··· Material provided

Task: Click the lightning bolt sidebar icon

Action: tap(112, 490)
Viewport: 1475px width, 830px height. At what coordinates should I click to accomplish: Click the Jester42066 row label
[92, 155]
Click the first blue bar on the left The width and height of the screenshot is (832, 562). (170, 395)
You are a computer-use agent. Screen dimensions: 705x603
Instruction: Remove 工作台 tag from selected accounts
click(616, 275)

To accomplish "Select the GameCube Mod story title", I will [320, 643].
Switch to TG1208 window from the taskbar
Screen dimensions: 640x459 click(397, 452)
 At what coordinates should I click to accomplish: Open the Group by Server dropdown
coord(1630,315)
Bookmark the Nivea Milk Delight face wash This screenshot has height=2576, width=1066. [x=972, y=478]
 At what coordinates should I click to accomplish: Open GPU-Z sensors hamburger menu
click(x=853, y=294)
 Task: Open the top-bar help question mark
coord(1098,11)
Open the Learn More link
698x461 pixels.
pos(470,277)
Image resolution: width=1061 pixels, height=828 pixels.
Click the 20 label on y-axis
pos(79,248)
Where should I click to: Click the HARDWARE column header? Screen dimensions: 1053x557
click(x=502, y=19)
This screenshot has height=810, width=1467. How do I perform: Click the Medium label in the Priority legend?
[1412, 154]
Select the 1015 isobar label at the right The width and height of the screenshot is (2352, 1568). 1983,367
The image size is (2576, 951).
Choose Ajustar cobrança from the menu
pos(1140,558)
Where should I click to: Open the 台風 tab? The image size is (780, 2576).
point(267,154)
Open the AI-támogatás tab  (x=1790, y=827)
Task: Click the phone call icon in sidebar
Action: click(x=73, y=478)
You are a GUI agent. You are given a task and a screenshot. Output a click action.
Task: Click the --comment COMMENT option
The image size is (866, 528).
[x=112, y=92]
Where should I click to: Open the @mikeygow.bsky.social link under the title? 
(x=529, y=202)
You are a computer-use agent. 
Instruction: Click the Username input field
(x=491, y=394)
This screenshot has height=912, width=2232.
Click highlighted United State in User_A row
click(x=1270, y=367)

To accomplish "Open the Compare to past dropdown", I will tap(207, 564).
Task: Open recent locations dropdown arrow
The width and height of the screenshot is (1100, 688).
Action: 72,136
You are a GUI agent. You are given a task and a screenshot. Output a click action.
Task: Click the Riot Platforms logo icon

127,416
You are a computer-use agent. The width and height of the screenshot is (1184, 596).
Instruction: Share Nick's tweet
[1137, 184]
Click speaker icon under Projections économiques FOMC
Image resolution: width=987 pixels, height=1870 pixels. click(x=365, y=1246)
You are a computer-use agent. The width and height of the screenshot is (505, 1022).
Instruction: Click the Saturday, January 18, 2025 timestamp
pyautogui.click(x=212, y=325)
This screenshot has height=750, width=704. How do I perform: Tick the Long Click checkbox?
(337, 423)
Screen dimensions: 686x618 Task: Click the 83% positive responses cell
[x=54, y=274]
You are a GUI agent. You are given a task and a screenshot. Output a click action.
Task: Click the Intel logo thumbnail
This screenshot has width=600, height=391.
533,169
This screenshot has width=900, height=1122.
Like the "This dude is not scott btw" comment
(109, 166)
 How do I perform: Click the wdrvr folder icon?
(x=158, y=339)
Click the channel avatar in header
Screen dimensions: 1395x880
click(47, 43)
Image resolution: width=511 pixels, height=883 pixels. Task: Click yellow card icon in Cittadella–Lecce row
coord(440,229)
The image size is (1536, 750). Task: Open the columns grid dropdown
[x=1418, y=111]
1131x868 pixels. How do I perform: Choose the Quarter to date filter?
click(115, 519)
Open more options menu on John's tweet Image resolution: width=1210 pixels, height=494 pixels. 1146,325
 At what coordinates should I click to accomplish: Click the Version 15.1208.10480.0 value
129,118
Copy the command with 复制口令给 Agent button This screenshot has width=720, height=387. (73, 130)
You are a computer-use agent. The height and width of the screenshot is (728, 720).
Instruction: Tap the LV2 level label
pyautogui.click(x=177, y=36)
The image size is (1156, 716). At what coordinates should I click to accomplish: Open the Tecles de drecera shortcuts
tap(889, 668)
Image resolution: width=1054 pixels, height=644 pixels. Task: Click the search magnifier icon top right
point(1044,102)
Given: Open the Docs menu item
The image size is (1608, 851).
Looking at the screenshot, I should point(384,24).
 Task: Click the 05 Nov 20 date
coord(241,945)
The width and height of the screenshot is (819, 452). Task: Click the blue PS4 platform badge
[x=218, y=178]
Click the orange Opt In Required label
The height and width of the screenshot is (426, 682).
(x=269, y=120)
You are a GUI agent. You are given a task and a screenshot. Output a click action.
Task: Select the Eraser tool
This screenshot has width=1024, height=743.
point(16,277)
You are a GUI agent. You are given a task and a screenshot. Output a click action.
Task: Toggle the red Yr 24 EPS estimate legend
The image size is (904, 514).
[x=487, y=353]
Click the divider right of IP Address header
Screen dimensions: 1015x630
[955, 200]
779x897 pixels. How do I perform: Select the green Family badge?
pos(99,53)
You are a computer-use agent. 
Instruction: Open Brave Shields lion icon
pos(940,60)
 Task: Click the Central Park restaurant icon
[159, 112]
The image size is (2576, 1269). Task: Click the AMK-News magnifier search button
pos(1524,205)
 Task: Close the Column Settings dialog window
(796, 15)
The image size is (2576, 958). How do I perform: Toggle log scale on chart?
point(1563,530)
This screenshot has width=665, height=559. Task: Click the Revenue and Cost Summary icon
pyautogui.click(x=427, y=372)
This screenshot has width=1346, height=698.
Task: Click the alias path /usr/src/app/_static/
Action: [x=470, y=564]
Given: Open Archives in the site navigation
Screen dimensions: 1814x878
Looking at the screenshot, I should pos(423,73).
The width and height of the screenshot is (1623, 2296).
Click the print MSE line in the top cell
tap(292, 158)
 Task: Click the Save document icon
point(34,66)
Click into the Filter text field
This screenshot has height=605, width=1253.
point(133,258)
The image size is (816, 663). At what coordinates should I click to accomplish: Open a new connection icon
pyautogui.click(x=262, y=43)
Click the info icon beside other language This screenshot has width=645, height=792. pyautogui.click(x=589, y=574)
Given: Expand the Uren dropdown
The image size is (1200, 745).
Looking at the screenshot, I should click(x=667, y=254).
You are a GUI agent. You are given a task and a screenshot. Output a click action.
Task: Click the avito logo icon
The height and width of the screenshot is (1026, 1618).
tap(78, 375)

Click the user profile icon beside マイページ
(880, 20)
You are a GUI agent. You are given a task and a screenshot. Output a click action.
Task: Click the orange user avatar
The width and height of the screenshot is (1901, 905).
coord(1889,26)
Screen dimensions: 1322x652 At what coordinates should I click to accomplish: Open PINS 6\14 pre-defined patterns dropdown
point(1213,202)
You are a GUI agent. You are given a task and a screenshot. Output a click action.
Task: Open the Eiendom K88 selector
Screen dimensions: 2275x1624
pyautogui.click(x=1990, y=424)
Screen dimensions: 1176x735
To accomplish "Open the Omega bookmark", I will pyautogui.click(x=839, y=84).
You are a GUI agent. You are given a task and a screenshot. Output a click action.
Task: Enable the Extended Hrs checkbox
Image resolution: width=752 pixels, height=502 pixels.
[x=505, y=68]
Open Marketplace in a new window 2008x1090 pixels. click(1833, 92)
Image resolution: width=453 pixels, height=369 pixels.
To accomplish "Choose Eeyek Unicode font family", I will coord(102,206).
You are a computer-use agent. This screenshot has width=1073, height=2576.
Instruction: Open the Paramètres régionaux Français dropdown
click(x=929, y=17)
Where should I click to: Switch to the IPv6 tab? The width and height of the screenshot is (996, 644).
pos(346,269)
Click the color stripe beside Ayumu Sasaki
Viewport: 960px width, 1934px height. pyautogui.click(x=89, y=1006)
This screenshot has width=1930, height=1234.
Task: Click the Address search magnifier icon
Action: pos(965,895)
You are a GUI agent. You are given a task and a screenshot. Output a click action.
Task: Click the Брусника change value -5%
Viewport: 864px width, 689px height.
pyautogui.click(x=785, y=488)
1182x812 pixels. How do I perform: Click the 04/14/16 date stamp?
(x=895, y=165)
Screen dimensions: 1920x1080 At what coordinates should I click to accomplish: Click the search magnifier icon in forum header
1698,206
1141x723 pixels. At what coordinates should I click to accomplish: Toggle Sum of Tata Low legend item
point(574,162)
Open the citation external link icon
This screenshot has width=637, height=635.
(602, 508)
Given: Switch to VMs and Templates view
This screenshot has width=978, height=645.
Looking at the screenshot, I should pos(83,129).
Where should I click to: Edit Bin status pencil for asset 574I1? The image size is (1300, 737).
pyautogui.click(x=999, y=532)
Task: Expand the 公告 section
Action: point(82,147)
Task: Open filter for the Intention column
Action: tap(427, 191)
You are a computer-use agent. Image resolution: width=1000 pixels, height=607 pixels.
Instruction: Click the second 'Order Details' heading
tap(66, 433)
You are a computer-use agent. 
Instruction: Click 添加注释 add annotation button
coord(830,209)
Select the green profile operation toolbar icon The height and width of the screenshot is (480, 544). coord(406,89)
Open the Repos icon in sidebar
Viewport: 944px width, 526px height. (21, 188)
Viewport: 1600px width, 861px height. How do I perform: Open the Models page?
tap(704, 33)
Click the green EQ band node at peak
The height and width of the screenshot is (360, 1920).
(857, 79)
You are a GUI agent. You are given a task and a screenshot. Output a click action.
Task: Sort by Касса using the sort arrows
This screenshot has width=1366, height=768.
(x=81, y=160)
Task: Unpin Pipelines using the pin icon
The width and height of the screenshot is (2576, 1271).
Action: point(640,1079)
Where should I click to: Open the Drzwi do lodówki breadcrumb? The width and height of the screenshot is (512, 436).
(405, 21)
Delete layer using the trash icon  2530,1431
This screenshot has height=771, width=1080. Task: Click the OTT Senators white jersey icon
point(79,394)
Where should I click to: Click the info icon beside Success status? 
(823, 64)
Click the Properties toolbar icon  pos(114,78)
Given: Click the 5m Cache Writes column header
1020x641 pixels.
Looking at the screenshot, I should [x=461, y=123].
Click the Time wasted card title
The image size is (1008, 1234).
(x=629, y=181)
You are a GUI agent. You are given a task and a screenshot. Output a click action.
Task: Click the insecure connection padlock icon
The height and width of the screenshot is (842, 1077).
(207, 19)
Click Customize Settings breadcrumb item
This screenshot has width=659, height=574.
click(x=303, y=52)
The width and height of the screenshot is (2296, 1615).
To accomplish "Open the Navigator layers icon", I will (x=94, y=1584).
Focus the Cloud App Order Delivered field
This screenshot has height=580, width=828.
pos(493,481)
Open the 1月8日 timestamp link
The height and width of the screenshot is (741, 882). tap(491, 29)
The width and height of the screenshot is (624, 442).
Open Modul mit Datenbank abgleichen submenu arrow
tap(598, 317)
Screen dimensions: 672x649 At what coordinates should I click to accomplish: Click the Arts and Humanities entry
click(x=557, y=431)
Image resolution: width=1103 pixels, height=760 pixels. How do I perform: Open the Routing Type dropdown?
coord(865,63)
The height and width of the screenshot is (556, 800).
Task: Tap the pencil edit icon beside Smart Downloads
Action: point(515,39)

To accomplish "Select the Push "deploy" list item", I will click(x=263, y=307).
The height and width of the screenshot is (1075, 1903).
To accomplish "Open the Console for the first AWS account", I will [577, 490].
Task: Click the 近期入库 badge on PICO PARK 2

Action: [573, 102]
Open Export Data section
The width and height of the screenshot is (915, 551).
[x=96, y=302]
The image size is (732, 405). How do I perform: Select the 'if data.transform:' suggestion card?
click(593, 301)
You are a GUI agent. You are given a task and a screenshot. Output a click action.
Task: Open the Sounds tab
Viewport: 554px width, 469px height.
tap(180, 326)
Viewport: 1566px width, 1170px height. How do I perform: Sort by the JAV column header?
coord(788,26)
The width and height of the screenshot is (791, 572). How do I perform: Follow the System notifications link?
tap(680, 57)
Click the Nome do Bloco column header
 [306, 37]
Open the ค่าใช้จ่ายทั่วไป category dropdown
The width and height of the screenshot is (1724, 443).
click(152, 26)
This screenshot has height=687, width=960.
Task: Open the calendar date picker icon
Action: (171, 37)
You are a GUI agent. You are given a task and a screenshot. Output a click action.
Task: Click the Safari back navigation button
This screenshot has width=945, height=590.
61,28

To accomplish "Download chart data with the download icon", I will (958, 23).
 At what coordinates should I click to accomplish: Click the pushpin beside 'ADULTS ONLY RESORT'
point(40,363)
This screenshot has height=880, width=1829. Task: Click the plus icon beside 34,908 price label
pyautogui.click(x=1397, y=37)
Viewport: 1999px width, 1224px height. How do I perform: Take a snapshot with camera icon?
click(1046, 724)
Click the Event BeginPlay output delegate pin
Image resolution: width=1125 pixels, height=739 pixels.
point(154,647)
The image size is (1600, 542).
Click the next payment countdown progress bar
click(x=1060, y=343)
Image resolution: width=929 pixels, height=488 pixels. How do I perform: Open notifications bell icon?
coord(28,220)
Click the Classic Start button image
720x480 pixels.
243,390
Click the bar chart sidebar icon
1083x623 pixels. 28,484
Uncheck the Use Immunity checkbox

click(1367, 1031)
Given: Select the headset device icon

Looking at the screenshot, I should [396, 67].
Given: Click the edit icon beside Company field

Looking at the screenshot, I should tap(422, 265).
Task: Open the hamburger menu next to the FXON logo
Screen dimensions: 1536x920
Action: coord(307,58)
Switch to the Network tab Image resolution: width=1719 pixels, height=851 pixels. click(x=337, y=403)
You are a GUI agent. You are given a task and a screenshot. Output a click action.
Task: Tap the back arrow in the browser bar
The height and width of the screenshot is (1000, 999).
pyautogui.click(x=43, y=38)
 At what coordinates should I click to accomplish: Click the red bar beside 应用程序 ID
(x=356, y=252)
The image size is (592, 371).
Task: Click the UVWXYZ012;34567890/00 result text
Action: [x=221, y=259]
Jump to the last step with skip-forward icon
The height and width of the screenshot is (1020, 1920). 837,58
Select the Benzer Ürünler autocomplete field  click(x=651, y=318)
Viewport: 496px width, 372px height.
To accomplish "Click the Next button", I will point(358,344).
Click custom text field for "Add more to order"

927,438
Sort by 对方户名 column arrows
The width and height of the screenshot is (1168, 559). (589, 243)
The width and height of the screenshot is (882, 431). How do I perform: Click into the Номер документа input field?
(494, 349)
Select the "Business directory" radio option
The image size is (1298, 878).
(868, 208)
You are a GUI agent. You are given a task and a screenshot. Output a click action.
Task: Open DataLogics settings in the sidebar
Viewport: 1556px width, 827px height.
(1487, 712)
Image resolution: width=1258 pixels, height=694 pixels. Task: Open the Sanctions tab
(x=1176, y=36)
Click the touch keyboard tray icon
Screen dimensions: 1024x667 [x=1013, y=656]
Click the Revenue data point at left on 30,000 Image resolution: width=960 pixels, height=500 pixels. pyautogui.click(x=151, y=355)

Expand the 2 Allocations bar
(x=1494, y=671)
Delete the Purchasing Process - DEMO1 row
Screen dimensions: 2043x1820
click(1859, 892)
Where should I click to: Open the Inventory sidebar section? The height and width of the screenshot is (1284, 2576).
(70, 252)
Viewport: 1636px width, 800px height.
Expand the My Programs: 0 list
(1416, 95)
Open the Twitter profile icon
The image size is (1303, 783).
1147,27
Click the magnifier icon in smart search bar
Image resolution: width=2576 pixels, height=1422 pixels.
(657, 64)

······

Can you output everything from the start of the records down to the line containing "will [320, 643].", both ends included, reproducing each line verbatim?

◆ Exercise result:
Task: Click the lightning bolt sidebar icon

Action: tap(112, 490)
Viewport: 1475px width, 830px height. At what coordinates should I click to accomplish: Click the Jester42066 row label
[92, 155]
Click the first blue bar on the left The width and height of the screenshot is (832, 562). (170, 395)
You are a computer-use agent. Screen dimensions: 705x603
Instruction: Remove 工作台 tag from selected accounts
click(616, 275)

To accomplish "Select the GameCube Mod story title", I will [320, 643].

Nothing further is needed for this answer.